_Directions for this task_.
Reproduce the text on Lawrence W. Stirling word for word, everything from "While serving as" down to "pieces of legislation.".

_Extract provided_.
___

Member of the California Senate from the 39th district
- In office December 5, 1988 – September 29, 1989
- Preceded by: James L. Ellis
- Succeeded by: Lucy Killea

Member of the California State Assembly from the 77th district
- In office December 1, 1980 – November 30, 1988
- Preceded by: James L. Ellis
- Succeeded by: Carol Bentley Ellis

Member of the San Diego City Council
- In office 1977–1980

Personal details
- Born: February 20, 1942 (age 84) Youngstown, Ohio
- Party: Republican
- Children: 2

= Lawrence W. Stirling =

American politician and judge in California (born 1942)

Lawrence W. Stirling (born February 20, 1942) is a former US Army Infantry Major who was a member of the San Diego City Council, the California State Assembly, and the California State Senate, as well as a former municipal court judge and now a Retired San Diego County Superior Court Judge.

Upon retirement from the bench, Stirling became the Senior Partner in the Adams-Stirling Law Firm based in Los Angeles and is admitted to practice before both the California and United States Supreme Courts.

While serving as a member of the California State Assembly, Stirling authored the Davis-Stirling Common Interest Development Act which governs condominium, cooperative, and planned unit development communities in California.

He also enacted over 200 pieces of legislation.

Stirling is also the author of three books: Asked and Answered, a book on court-room evidence; Leading at a Higher Level, a book on the history of San Diego City; The Noblest Motive, a text book of public administration. He is also the author of Making Sense of It, a column that can be found in the San Diego Daily Transcript Newspaper Archives.

___

_Information shown_.
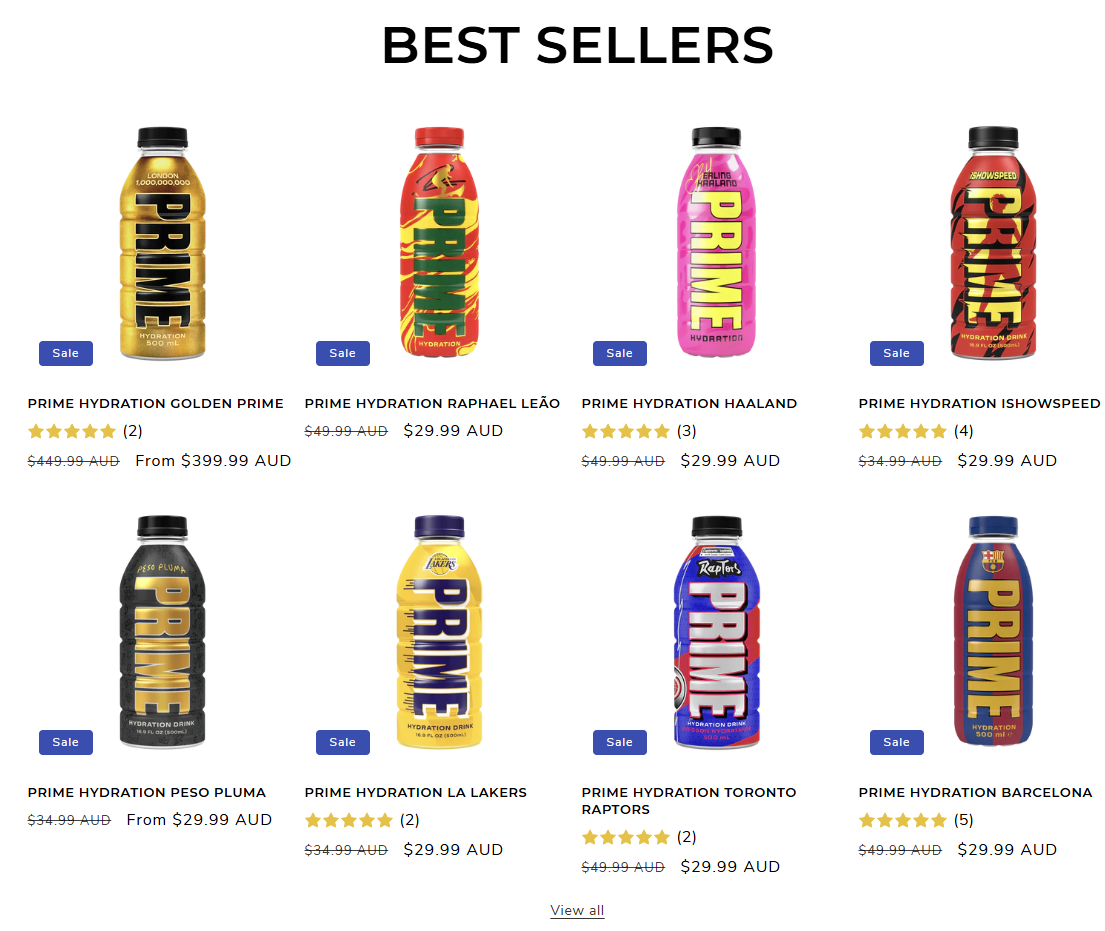This screenshot has width=1105, height=931.
Task: Click the View all link
Action: tap(577, 910)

___

_Answer for the task_.
While serving as a member of the California State Assembly, Stirling authored the Davis-Stirling Common Interest Development Act which governs condominium, cooperative, and planned unit development communities in California.

He also enacted over 200 pieces of legislation.